A method group is a collection of {resource name, method name} pairs. For a Web resource, the resource name corresponds with the Web resource, as denoted by its URI, and the method name is an HTTP method. For an enterprise bean resource, the resource name corresponds with either the enterprise bean or its home, and the method name is one of the method names of the enterprise bean or its home.

At configuration time, the names of WebSphere resource methods can be used to determine membership in six predefined method groups. For example, if a method is called getName(), it would be added to the ReadMethods method group if the mapping to the default method groups is applied. Alternatively, the administrator can create new method groups and add methods to those method groups. The default method groups are as follows:

• ReadMethods includes all methods of an enterprise bean that have the prefix get; for example, getName (). For a Web resource, ReadMethods includes the HTTP_GET and HTTP_POST methods.

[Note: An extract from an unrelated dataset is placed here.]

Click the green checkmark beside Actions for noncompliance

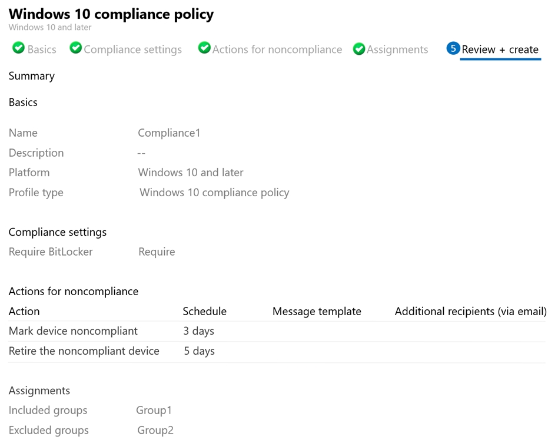204,47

• WriteMethods includes all methods of an enterprise bean that have the prefix set; for example, setName(). For a Web resource, WriteMethods includes the HTTP_PUT method.

• RemoveMethods includes all remove() methods of an enterprise bean Home. For a Web resource, RemoveMethods includes the HTTP_DELETE method.

• CreateMethods includes all create() methods of an enterprise bean Home.

• FinderMethods includes all findXX() methods of an enterprise bean Home.

• ExecuteMethods includes all methods of an enterprise bean that do not fall under any of the aforementioned categories.

For any given WebSphere resource, a method can be associated with multiple method groups, but all methods must be associated with at least one method group.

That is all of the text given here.